İşte Türkiye de bu durumda. ABD'nin açtığı çukurda ayağımızı öyle bir burktuk ki, ancak yeni yeni biraz rahatladık, rahat basar duruma geldik. Peki şimdiki durumumuzu sorunsuz günlerimizle mi kıyaslamalıyız, yoksa aksadığımız günlerle mi?

Maliye Bakanı Mehmet Şimşek, aralık ayında ihracatın şahlanacağını, sanayi üretimindeki artışın da kasımda biraz duraklasa da daha sonra artışa geçeceğini söylüyor. İhracatın ve sanayi üretiminin şahlanacağı gerçeğinin altında yatan, yalnızca ama yalnızca baz etkisi. Türkiye, geçen yılın ilk dokuz ayında aylık ortalama 11.7 milyar dolar ihracat yapmış; ihracat ekimde 9.7, kasımda 9.4 milyara inmişti. Aralık ayının ihracatı ise yalnızca 7.7 milyar dolardı. Bu yıl aralıkta, ekimdeki kadar, yani 10 milyar dolayında bir ihracat yapsak, alın size yüzde 30'luk artış.

Şimşek, ihracatın yanı sıra sanayi üretiminde de, kapasite kullanımında da hızlı artışlar olacağını söylüyor. Evet, olacak; bir çok göstergede geçen yılın aynı dönemine göre kayda değer artışlar ortaya çıkacak. Ama biz geçen yıl bu dönemlerde zaten yürüyemiyorduk ki. Sanayi üretim endeksinde geçen yılın ilk on bir ayının ortalaması 115'ti, aralık ayı endeksi ise 94. Dolayısıyla bu yıl aralıkta geçen yıla göre tabii ki bir şahlanma olacak. 

Gerçekçi değerlendirme yapmanın iki yolu var:

Birincisi; takvim ve mevsimsellik etkisinden arındırılabilecek ya da bu etkiye maruz kalmayacak verilerde önceki yıla değil, önceki döneme göre olan değişime bakmak gerekiyor.

İkincisi; ne durumda olduğumuzu sağlıklı bir şekilde görebilmek için tabloyu kriz öncesindeki durumla karşılaştırmak gerekiyor.

Bunları yapmadığımız takdirde, nasıl krizin göbeğindeyken önceki yılla yapılan kıyaslamalarda hataya düşmüşsek, şimdi de hataya düşmekten kurtulamayacağız.

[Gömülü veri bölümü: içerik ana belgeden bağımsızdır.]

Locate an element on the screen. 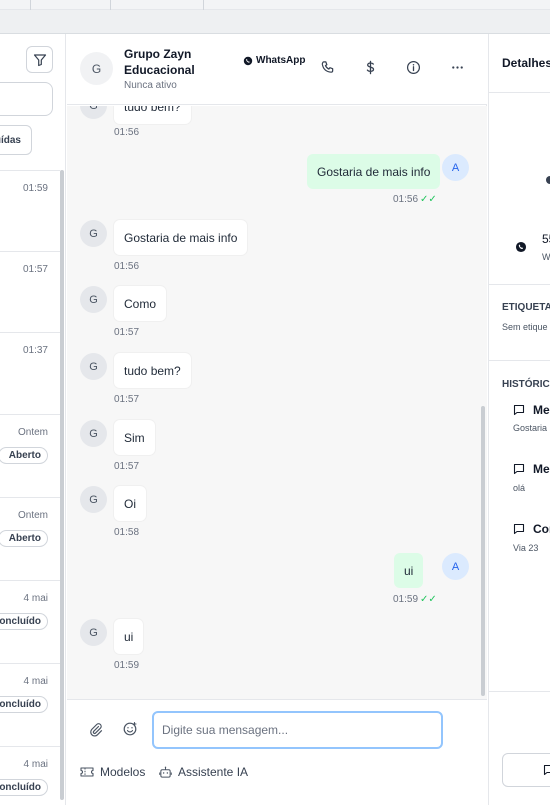 The height and width of the screenshot is (805, 550). conversation-item: 01:37 is located at coordinates (30, 374). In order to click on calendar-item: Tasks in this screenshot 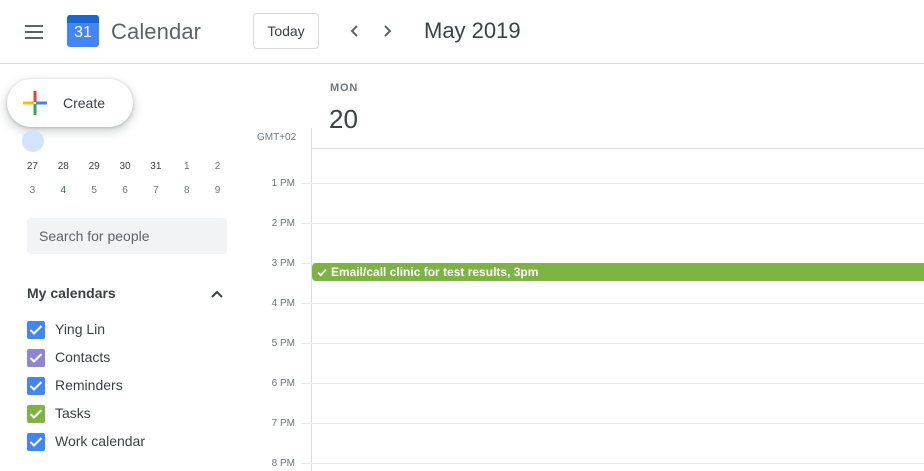, I will do `click(127, 413)`.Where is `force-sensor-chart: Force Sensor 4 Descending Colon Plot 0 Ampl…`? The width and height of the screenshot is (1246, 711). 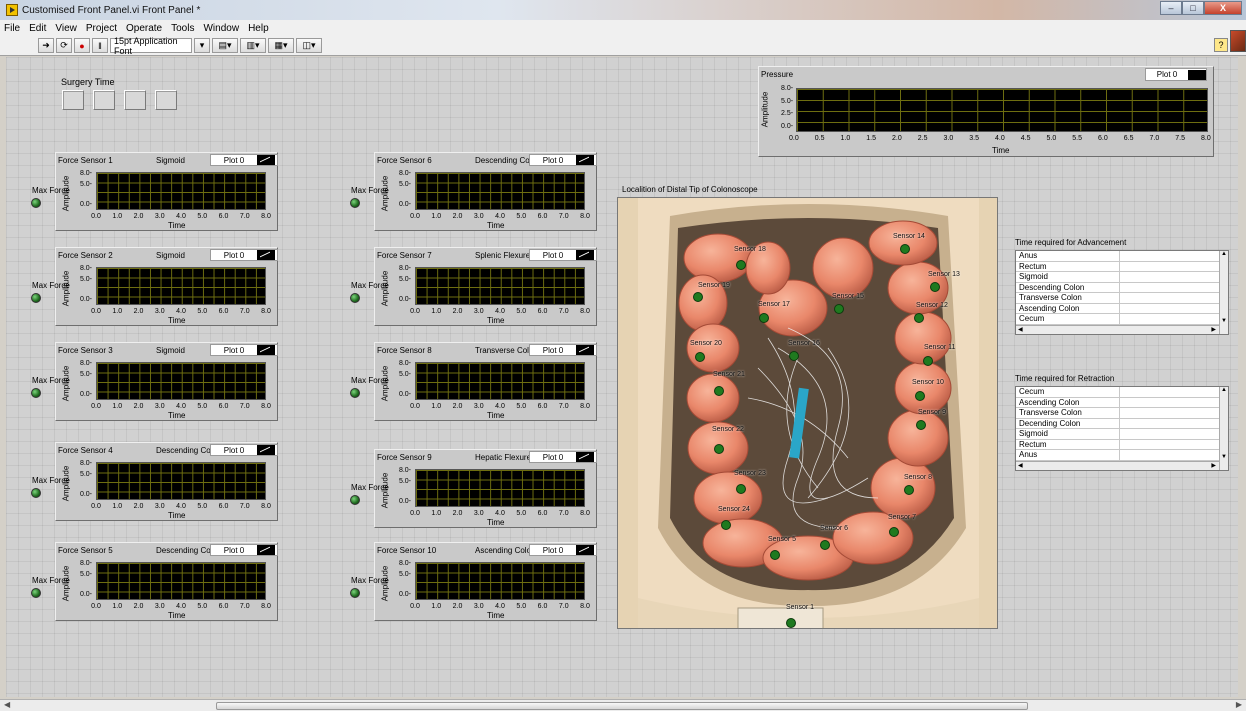
force-sensor-chart: Force Sensor 4 Descending Colon Plot 0 Ampl… is located at coordinates (166, 482).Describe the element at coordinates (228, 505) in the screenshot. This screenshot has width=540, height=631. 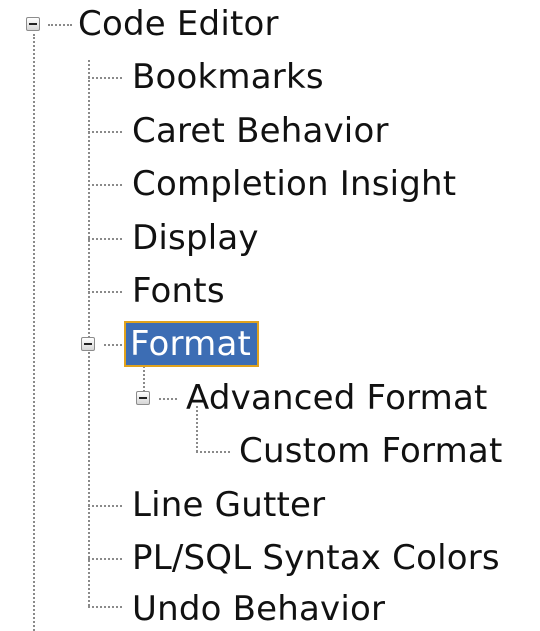
I see `tree-node-line-gutter: Line Gutter` at that location.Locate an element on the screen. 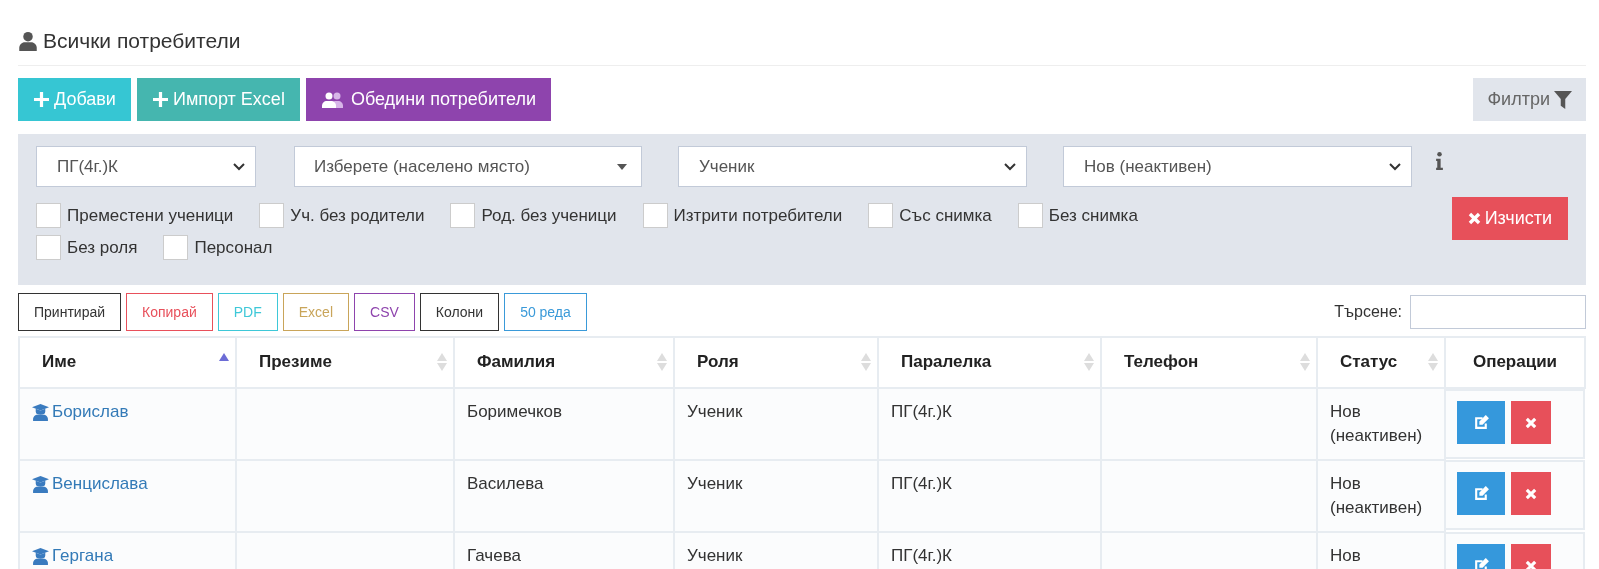  checkbox-label: Род. без ученици is located at coordinates (549, 216).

Maliye Bakanı Şimşek, IMF ile anlaşma imzalamaya gerek duymadan ekonomiyi iyi yönettiklerini de dile getirdi. Doğru, şöyle ya da böyle IMF'den kaynak talep edilmeden krizin şimdiye kadarki dönemi geride kaldı. Ama acaba biz IMF'ye bu dönemde çok ihtiyaç duyar durumda mıydık, bunu hiç tartışmıyoruz. Krizde daralan ekonomi ve buna bağlı olarak iyice küçülen ithalat, ticaret açığı ve cari açık, dış kaynağa olan ihtiyacımızı en aza indirmedi mi? Acaba ekonomi dünya rekorları kırarak ilk dokuz ayda yüzde 8.4 daralmasaydı, yani ithalat ve cari açık daha yukarılarda oluşsaydı, bu dönemi yine de IMF kaynağına ihtiyaç duymadan geçirebilir miydik? Dolayısıyla, ekonominin genişleyeceğinin beklendiği, umulduğu yeni yılda da IMF'siz devam etmek mümkün olabilecek mi, sorun burada. Ve şu da önemli değil mi; IMF ile anlaşmayı, bu kuruluşun kaynaklarına ve desteğine çok ihtiyaç duymadığımız şu dönemde mi imzalamak yararımızadır, yoksa ihtiyacımızın belirgin bir şekilde ortaya çıktığı dönemde imzalamak mı?